Raji was asked if the Packers should win the 50th Super Bowl.

“I would love to say yes,” he replied. “That’s the only goal here, to win the Super Bowl.

“We’ve won four straight division titles. I feel like anywhere else you’d be pretty happy. Here, it’s, like, ‘Nah, not good enough.’ That’s just how we’re trained.”

On Tuesday, Raji was asked if he would back off anything he had said in the Aug. 17 interview in light of the season-ending knee injury suffered by wide receiver Jordy Nelson on Aug. 23.

“Not at all,” he said. “You can’t discredit Jordy, but I think we have the character, the talent and the coaching to overcome in this organization. (Injuries) are part of the game.”

Rodgers played 33 snaps in the first game and 14 more in the second game before not even dressing for the last two.

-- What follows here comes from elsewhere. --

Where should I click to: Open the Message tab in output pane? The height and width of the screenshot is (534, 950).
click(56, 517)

Together with the No. 1 offense, the Rodgers-led attack gained 240 yards (79 rushing, 161 passing) for an average of 5.1 per play.

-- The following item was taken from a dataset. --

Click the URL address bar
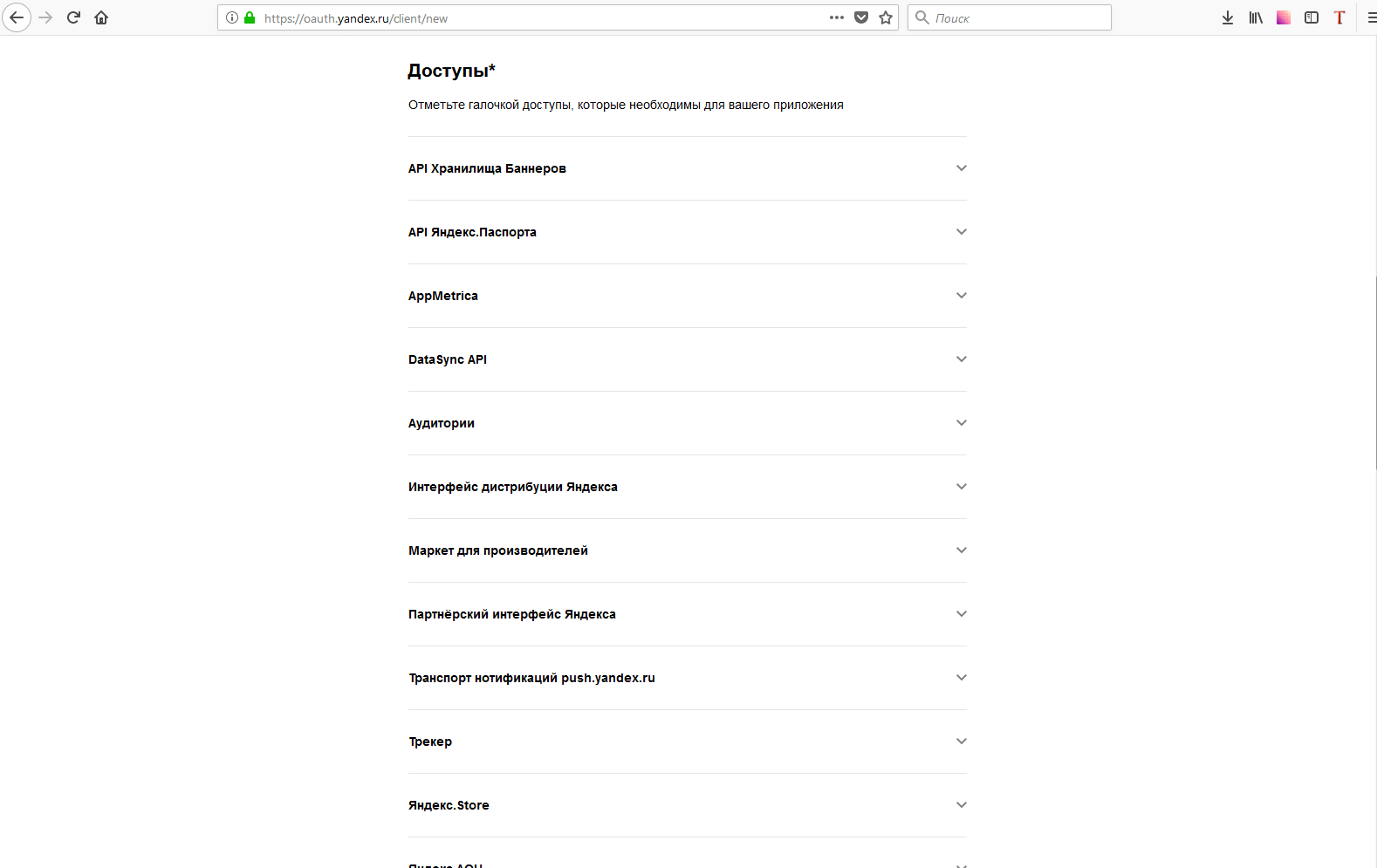The height and width of the screenshot is (868, 1377). (541, 17)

The five possessions produced one touchdown, one field goal, one safety and two failures on fourth down.

That was a buzz saw compared to 2013, when the Packers scored the fewest points (32) of the 32 teams.

In 2014, the Rodgers-led offense ran 62 plays for 378 yards (6.1) and scored 37 points.

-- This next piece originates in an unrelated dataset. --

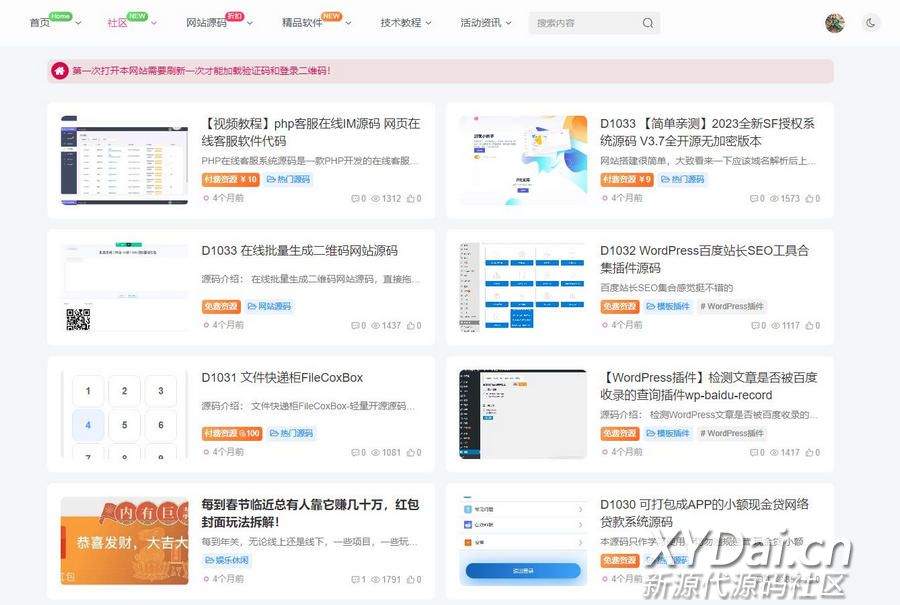The image size is (900, 605).
Task: Click the 搜索内容 search input field
Action: (585, 23)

When the Packers left Kansas City after the finale in ’13, Vince Young had just flopped and both Seneca Wallace and Scott Tolzien had to be signed a few days later. Tolzien was assigned to the practice squad.

Today, quarterback ranks as one of the Packers’ pre-eminent positions with an improved Tolzien seemingly set as No. 2 and Brett Hundley, the rookie from UCLA, demonstrating for the third time in four exhibition appearances he has a tremendous future.

Hundley’s 142.4 passer rating against the Saints pushed his four-game mark to 129.7, one of the best in Packers’ history.

“We knew when we drafted him there was a lot there to work with,” said McCarthy. “He has a lot to learn but it’s been exciting watching him get off to a good start.”

The Packers traded up to select Hundley in the fifth round with the 147th pick. In the third round with the 75th pick the Saints took Colorado State’s Garrett Grayson, who appeared to play poorly in the second half to finish with a final exhibition rating of 53.1.

If the No. 1 defense is defined by the presence of linebacker Clay Matthews, the Packers’ top unit will enter the regular season with merely 20 plays under its belt.

Those 20 snaps basically covered the first three series of the 39-26 defeat suffered against Philadelphia on Saturday night.

Matthews or not, it couldn’t have gone worse. The Eagles sliced through the 1’s as if they were mannequins, piling up 152 yards (31 rushing, 121 passing) for three successive touchdowns.

“We really haven’t played them all together,” McCarthy said, referring to his starting defense. “We’ll be ready.

“Everybody wants to come out of the preseason playing really good football, so forth and so forth. The longer I do this job, you’ve got to be realistic.

“These preseasons go in different directions. You’ve just got to make sure you get as much accomplished as you can.”

So it goes. None of this will matter to anyone within about 48 hours. What matters is if the Packers can live up to their immense potential in the coming fall and winter.